Properness of the global-to-local map for algebraic groups with toric connected component and other finiteness properties (2104.14625v2)

Abstract: This is a companion paper to our previous work, where we proved the finiteness of the Tate-Shafarevich group for an arbitrary torus $T$ over a finitely generated field $K$ with respect to any divisorial set $V$ of places of $K$. Here, we extend this result to any $K$-group $D$ whose connected component is a torus (for the same $V$), and as a consequence obtain a finiteness result for the local-to-global conjugacy of maximal tori in reductive groups over finitely generated fields. Moreover, we prove the finiteness of the Tate-Shafarevich group for tori over function fields $K$ of normal varieties defined over base fields of characteristic zero and satisfying Serre's condition (F), in which case $V$ consists of the discrete valuations associated with the prime divisors on the variety (geometric places).

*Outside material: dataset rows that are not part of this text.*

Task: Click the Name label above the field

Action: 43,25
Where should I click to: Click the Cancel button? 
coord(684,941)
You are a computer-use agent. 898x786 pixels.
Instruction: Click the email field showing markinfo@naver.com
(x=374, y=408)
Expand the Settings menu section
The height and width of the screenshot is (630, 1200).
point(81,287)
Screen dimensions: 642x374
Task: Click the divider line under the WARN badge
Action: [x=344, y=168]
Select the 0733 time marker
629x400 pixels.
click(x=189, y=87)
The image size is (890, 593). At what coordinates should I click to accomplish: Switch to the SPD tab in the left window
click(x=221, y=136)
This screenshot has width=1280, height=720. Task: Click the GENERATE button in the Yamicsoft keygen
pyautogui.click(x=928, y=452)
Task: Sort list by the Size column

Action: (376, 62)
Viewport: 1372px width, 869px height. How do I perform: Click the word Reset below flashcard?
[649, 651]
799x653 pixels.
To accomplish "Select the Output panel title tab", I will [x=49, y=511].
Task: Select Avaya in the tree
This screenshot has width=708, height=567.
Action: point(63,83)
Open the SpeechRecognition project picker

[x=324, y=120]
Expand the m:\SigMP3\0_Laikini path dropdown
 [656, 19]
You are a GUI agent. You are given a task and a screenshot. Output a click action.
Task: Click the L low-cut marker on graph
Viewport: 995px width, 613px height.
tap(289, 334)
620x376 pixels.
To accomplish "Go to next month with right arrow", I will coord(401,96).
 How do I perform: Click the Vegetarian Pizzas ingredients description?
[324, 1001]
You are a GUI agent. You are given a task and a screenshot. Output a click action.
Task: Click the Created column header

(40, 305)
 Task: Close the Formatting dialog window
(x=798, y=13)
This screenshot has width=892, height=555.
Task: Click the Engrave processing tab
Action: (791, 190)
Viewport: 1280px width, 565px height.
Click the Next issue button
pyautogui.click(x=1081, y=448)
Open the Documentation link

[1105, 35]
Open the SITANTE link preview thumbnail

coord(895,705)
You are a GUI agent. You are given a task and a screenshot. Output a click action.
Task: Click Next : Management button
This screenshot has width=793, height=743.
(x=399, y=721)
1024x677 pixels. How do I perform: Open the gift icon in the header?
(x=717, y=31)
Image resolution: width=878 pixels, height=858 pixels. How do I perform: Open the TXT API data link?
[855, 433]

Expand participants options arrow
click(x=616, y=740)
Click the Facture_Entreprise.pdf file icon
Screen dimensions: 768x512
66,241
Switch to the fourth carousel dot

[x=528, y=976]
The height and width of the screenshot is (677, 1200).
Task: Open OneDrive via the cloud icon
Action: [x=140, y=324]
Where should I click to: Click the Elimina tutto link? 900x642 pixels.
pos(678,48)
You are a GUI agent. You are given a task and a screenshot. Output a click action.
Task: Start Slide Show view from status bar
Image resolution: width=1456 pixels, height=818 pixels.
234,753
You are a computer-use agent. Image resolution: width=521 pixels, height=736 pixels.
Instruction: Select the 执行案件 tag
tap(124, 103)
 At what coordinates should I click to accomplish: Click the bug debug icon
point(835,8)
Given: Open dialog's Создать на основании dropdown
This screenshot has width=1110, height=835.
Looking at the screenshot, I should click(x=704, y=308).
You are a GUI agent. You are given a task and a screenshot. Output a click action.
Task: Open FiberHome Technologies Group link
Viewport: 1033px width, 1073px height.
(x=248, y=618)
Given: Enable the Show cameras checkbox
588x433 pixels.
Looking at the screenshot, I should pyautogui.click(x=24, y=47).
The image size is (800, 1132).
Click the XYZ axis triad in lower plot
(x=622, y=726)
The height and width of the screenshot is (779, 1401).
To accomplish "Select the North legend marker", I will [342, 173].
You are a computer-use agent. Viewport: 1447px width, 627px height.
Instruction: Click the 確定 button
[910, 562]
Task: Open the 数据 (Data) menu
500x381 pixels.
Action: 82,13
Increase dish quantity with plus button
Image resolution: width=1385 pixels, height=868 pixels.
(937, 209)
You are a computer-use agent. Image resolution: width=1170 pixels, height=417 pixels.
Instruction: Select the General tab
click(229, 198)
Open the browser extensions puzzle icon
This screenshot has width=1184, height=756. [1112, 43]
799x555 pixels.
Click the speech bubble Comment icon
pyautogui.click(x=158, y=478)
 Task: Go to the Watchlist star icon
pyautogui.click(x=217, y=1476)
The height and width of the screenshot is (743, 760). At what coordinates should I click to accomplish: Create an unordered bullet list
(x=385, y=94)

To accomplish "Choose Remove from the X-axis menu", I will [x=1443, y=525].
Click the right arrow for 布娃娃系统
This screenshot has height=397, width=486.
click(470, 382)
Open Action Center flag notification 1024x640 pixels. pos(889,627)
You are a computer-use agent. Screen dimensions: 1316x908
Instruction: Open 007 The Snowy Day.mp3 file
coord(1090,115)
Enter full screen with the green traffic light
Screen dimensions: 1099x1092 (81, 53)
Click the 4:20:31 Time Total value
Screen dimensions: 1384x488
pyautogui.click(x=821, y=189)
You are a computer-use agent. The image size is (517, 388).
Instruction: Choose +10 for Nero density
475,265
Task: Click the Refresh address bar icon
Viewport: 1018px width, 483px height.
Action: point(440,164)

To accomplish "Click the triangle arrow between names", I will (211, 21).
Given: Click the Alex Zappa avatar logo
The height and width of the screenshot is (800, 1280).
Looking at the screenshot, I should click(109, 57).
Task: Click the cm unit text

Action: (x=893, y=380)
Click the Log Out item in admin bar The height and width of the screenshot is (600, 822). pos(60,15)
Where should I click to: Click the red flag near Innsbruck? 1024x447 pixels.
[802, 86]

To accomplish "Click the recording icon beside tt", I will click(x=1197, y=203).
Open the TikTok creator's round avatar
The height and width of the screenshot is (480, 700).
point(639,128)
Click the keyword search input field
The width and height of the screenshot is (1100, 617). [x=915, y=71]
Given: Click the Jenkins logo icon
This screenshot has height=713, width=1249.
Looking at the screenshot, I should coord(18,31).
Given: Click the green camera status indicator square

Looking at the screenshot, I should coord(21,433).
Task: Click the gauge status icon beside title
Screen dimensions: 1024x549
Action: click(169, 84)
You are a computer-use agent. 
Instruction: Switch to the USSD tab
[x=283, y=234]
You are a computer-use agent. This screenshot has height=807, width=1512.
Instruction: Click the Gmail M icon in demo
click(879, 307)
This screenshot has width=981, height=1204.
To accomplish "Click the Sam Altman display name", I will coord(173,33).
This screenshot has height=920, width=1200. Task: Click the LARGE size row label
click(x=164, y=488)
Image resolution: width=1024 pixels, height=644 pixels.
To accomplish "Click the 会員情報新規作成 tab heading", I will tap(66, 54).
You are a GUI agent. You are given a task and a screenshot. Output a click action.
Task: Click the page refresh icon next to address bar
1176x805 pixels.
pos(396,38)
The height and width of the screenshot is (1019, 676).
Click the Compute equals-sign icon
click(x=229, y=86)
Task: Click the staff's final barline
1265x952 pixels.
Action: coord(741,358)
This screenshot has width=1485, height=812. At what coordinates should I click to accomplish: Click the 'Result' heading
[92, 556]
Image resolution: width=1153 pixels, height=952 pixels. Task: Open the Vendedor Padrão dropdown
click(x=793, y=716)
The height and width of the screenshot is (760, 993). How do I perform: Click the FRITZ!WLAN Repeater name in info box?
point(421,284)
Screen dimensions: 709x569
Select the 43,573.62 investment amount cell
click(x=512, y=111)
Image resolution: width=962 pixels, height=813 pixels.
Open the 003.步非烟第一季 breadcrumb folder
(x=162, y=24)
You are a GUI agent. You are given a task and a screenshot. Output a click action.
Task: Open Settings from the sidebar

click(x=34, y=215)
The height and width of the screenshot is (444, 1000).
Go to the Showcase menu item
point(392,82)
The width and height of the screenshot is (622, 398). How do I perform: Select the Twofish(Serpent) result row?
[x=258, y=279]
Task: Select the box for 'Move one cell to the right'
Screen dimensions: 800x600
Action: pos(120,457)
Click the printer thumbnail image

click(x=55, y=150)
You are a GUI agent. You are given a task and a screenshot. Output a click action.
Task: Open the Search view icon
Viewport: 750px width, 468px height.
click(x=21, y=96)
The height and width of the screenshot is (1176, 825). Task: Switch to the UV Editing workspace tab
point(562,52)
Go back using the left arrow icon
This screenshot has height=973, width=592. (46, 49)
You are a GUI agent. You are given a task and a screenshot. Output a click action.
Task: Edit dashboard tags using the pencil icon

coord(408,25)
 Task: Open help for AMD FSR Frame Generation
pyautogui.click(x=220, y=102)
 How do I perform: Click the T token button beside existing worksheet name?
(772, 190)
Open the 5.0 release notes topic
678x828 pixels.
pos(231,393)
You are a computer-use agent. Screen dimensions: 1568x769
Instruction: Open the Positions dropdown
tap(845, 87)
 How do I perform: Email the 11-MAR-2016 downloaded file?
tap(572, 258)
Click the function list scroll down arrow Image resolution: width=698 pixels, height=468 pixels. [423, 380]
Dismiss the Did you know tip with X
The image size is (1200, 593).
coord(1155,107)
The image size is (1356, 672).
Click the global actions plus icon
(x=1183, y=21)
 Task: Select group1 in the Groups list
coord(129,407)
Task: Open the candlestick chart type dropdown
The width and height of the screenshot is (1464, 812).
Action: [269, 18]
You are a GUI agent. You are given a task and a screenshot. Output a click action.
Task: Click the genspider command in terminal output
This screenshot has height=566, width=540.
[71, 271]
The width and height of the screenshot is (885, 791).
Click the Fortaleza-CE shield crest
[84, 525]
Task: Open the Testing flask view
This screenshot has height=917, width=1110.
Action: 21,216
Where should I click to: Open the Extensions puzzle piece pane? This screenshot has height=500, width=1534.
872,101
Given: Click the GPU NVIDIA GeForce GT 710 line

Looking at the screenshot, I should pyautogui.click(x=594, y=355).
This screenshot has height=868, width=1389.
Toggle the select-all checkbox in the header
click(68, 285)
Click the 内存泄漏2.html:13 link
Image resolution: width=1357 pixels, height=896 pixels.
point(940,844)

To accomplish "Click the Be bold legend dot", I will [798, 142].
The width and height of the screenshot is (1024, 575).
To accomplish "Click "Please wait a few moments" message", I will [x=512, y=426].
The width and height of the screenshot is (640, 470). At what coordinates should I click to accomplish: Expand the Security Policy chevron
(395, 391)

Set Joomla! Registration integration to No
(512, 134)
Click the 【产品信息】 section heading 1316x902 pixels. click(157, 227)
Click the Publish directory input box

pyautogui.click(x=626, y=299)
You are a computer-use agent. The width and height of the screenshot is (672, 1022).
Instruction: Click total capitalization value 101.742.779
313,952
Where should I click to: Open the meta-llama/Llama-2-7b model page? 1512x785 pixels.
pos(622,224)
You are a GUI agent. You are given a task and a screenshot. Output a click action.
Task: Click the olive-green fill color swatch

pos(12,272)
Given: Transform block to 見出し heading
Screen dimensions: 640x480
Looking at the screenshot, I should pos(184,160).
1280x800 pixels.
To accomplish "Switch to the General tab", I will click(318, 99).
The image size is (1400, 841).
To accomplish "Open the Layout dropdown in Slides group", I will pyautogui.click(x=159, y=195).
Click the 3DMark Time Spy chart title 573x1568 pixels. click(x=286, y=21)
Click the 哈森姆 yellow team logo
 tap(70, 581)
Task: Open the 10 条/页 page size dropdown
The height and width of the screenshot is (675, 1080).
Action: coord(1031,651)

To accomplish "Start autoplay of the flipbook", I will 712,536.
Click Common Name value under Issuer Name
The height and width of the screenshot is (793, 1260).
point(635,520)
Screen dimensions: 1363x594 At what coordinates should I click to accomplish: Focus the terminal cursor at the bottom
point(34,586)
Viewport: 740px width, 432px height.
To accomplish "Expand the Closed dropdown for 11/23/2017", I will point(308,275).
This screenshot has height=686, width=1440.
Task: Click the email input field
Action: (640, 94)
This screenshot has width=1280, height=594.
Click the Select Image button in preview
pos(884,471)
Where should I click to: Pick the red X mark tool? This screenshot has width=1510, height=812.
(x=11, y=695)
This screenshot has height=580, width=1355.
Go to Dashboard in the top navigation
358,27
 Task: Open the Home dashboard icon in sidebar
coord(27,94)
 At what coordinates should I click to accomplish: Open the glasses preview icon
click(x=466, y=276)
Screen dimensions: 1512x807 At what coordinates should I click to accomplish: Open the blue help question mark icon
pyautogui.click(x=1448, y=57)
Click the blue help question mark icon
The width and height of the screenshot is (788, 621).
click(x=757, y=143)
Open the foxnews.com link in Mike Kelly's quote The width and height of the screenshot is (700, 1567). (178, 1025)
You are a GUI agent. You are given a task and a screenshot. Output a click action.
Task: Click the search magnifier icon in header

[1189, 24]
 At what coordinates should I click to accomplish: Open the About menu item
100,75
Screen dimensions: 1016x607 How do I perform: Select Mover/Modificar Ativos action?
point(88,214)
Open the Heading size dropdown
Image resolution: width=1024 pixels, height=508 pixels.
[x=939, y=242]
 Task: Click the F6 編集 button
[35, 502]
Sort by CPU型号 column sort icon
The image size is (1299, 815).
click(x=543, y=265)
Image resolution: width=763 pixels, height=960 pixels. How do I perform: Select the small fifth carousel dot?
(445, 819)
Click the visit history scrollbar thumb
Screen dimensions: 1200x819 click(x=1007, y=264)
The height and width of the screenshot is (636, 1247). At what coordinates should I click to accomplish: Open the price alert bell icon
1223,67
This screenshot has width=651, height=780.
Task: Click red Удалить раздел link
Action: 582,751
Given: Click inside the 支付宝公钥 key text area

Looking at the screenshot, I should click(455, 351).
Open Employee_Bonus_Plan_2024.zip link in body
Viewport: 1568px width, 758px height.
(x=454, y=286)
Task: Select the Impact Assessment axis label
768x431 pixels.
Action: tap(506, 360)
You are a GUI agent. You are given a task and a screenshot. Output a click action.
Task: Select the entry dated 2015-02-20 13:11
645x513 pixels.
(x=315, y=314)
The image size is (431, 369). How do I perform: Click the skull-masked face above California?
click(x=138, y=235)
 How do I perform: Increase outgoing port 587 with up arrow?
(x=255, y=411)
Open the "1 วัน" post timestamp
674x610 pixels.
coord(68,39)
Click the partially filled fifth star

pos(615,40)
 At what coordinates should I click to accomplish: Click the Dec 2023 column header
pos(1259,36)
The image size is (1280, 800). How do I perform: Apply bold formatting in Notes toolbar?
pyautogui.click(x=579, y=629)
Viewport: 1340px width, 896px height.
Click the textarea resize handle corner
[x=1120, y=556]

In this situation, we also establish the finiteness of the number of $K$-isomorphism classes of algebraic $K$-tori of a given dimension having good reduction at all $v \in V$, and then discuss ways of extending this result to positive characteristic. Finally, we prove the finiteness of the number of isomorphism classes of forms of an absolutely almost simple group defined over the function field of a complex surface that have good reduction at all geometric places.